The Lannisters have quite a situation here. According to the rules of the land (both written and unwritten) their house has no real claim to the throne. But they've decided they want to rule anyway, and they just want everyone else to go along with their rule. So here they are, getting attacked left and right by Robb Stark saying "you have no right to rule...you have no more claim to the throne than any of us."

So Joffrey is just sitting here on his throne thinking "I just want to rule my lands in peace. For the love of the old gods and the new, can't you just take your little fights about who is King somewhere else? Westeros is my Kingdom. If you want to fight over who is king, go do it over in Essos. There's plenty of land their for your little wars".

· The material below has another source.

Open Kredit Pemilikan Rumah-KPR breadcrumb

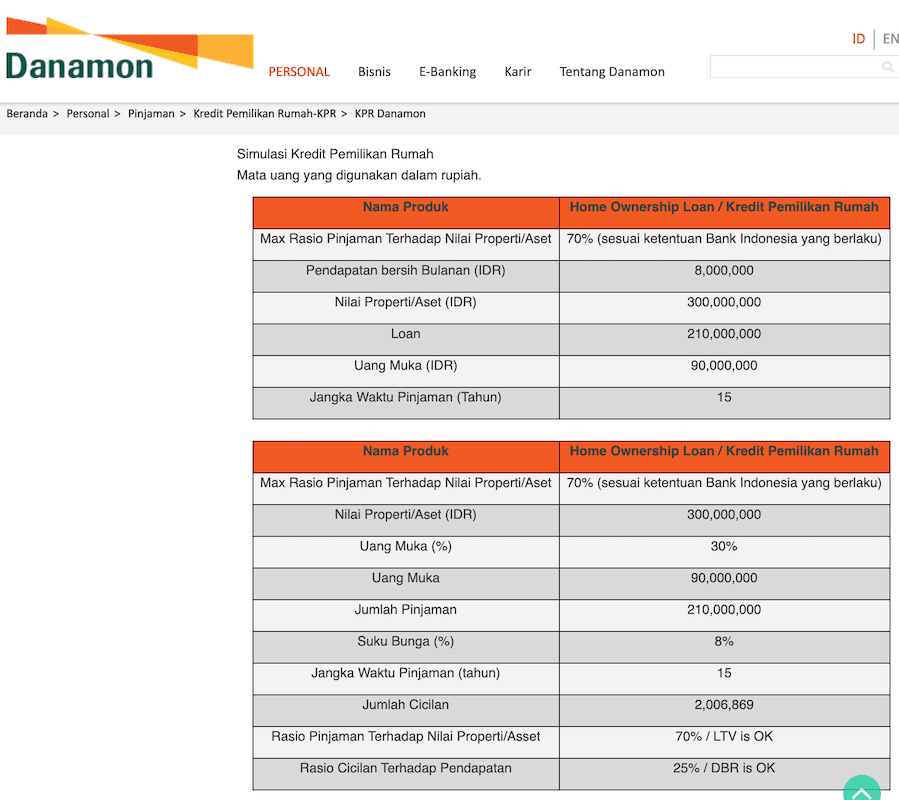(264, 113)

But Robb is just like "I want to stay here. I'll be glad to end these wars if you'll just let us coexist. If you don't like what goes on in the North, then just ignore any of the ravens from the north."

But Joffrey is like "please, I've already been hit by a cowpie. I don't want your ravens pooping on me too."

So how do they solve this? With a beheading? The last time Joffrey tried to solve his problem with a beheading, it just got him into an even bigger mess.

Meanwhile, Dany is over in the paradise of Qarth, trying to enjoy a break from all the fighting, and now she's like "holy crap, who just took my dragons".

This show is so exciting. Can't wait to see what happens next.


----------



## tiams (Apr 19, 2004)

LordKronos said:


> OK, lets discuss the show.
> 
> The Lannisters have quite a situation here. According to the rules of the land (both written and unwritten) their house has no real claim to the throne. But they've decided they want to rule anyway, and they just want everyone else to go along with their rule. So here they are, getting attacked left and right by Robb Stark saying "you have no right to rule...you have no more claim to the throne than any of us."
> 
> ...


But isn't Joffrey a Baratheon, not a Lannister? He is king because he inherited the throne from his "father". So isn't the throne considered to be held by a Baratheon? Or is it considered Lannister because his mother is queen regent?


----------



## heySkippy (Jul 2, 2001)

Yes, Joff is a Baratheon and his throne derives from Robert. If some real proof were to appear that he is a bastard from incest, his claim to the throne vanishes and his mother becomes less than nothing.


----------



## Steveknj (Mar 10, 2003)

tiams said:


> But isn't Joffrey a Baratheon, not a Lannister? He is king because he inherited the throne from his "father". So isn't the throne considered to be held by a Baratheon? Or is it considered Lannister because his mother is queen regent?


He's a Baratheon in name only. His bloodlines are just Lannister as he's a product of Ceirce and Jamie. Since that secret is essentially out, that means he has no claim.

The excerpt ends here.